§ Instructions for the task
Please retype the listing below exactly as it stands, skipping any pictures.

== The records ==

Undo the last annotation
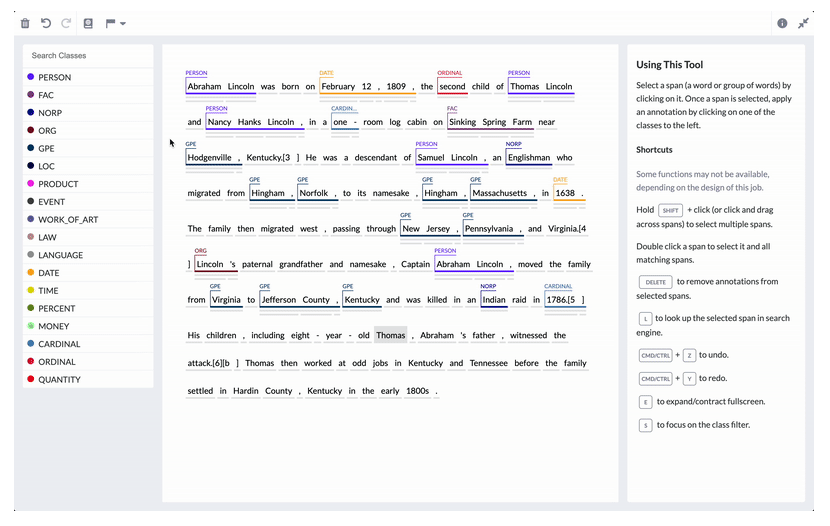The height and width of the screenshot is (526, 830). coord(46,23)
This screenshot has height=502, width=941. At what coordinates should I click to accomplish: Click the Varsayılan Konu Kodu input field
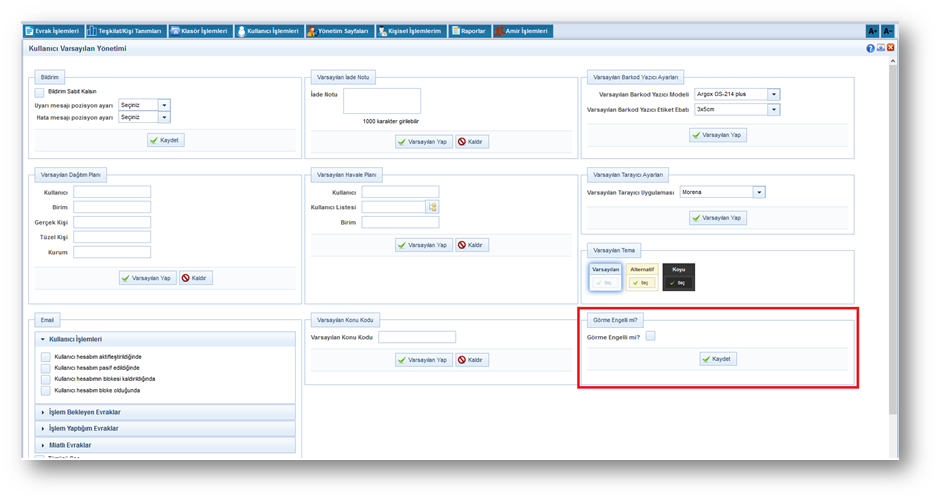point(416,337)
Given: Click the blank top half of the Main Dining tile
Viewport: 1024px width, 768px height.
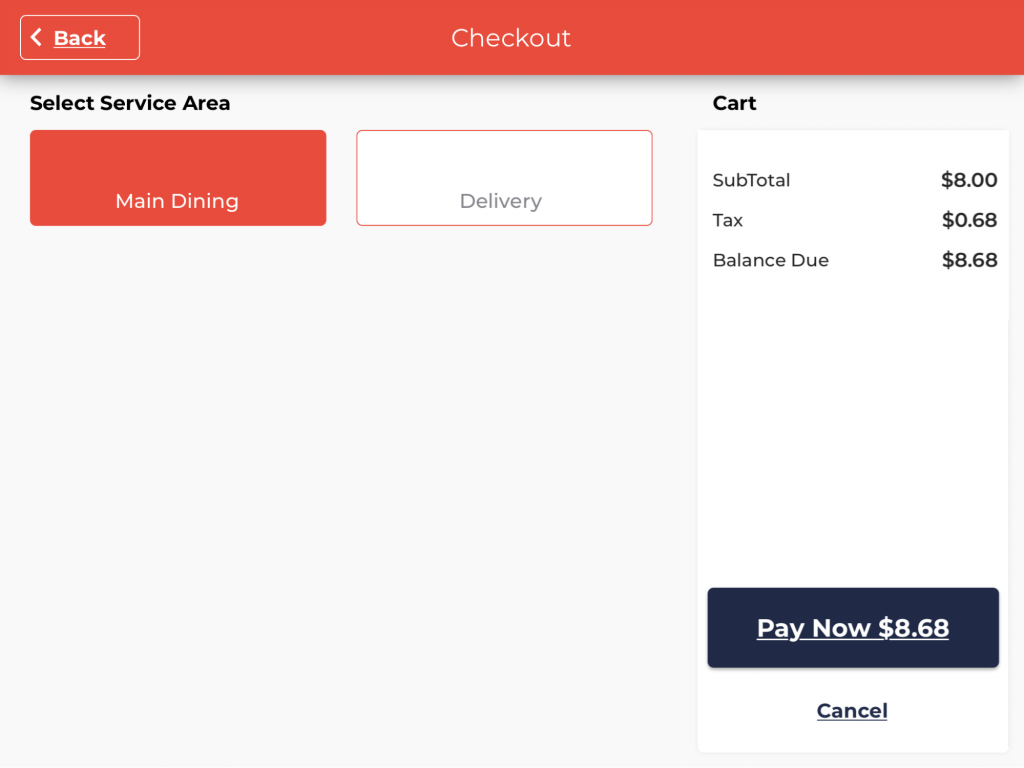Looking at the screenshot, I should [x=178, y=155].
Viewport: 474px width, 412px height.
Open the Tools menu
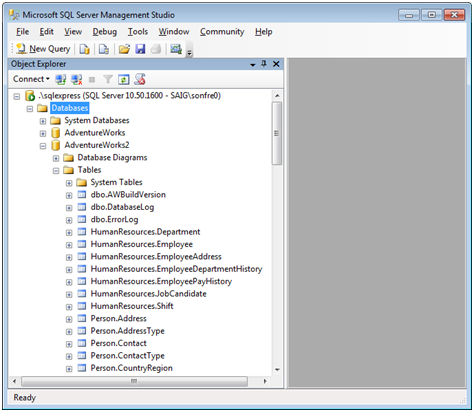click(138, 32)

===

§ Result of the exercise
Undo the last annotation
The height and width of the screenshot is (526, 830). coord(46,23)
This screenshot has height=502, width=941. At what coordinates should I click to accomplish: Click the Varsayılan Konu Kodu input field
point(416,337)
Given: Click the blank top half of the Main Dining tile
Viewport: 1024px width, 768px height.
Looking at the screenshot, I should [x=178, y=155].
Viewport: 474px width, 412px height.
Open the Tools menu
click(138, 32)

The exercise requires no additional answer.